= Sigvart Petersen =

Norwegian civil servant and hippologist

Sigvart Petersen, 1896

Sigvart Petersen (11 August 1845 – 29 November 1924) was a Norwegian civil servant and hippologist.

He was born in Christiania as a son of Carl Emil Petersen and Ane Persen. He was a nephew of Peter J. K. Petersen and first cousin of Peter Arnoldus Petersen. In February 1873 in Christiania he married Adeline Jepsen (1847–1924).

He finished his secondary education at Nissen School in 1865 and graduated from university with a cand.jur. degree in 1871. He was hired in the Ministry of Church Affairs in 1875, advancing from clerk to fullmektig in 1886 and assistant secretary in 1897. He retired in 1921.

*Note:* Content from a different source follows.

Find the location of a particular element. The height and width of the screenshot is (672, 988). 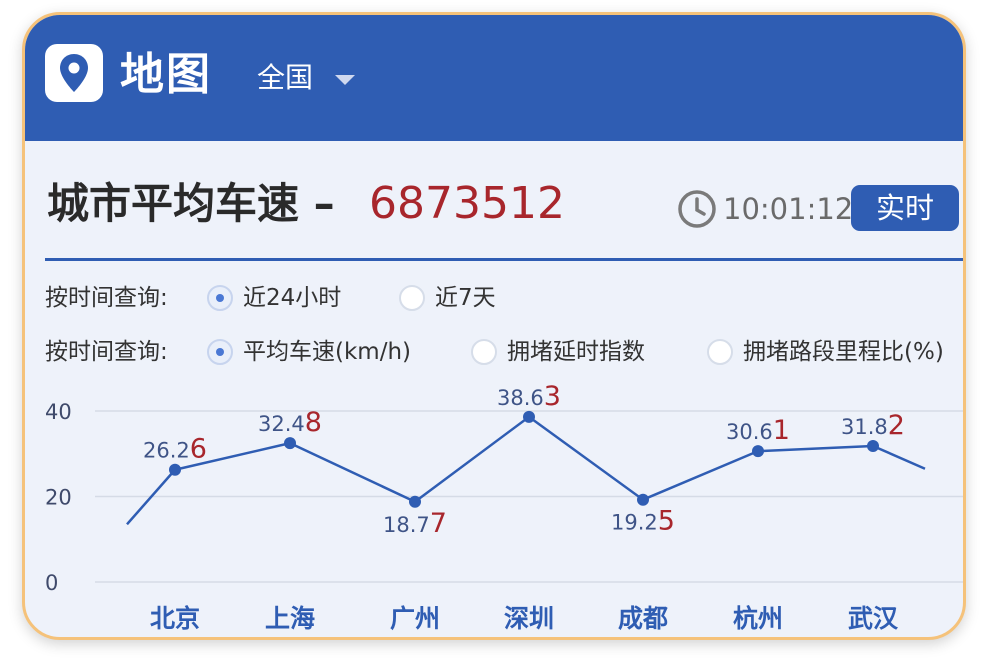

data-label: 38.63 is located at coordinates (529, 398).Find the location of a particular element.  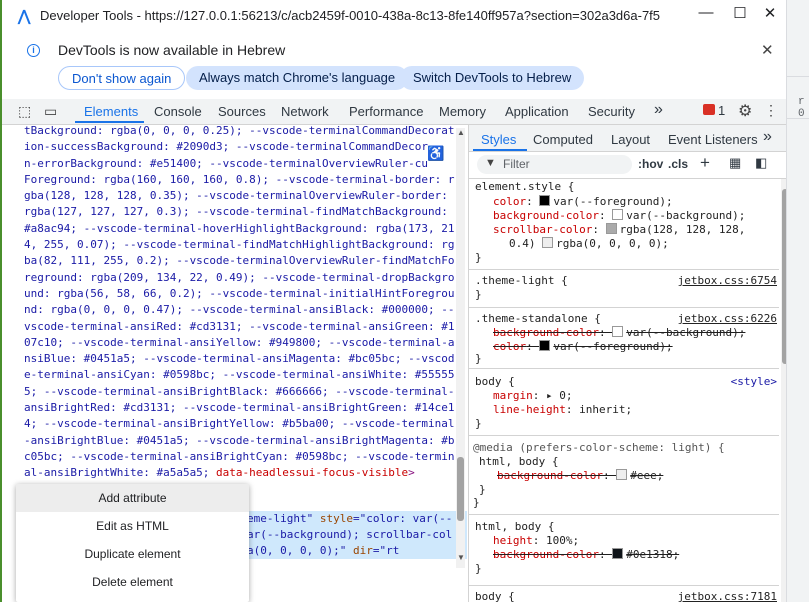

infobar-close-button: ✕ is located at coordinates (768, 50).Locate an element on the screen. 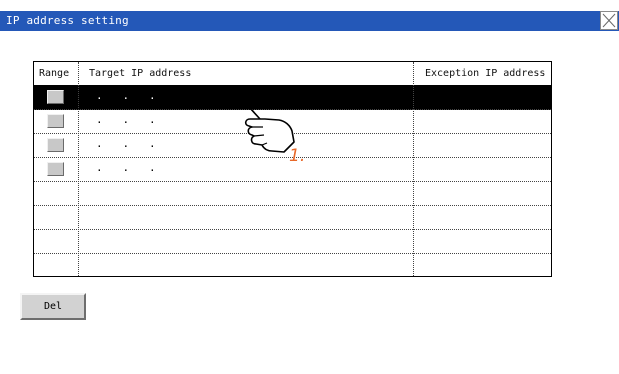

He is better known for co-founding the Norwegian Trotting Association in 1875. He was the secretary of the board from 1875 to 1878 and 1886 to 1901, and edited Norsk traver-kalender, Norsk traver-stambog and from 1881 to 1888 the magazine Norsk idrætsblad. He published an Ahnentafel of Norwegian horses of the Dølehest breed in 1902, by request of the Royal Norwegian Society for Development, and has been called "the classic in Norwegian hippological literature". He also published an Ahnentafel of his own lineage in 1922.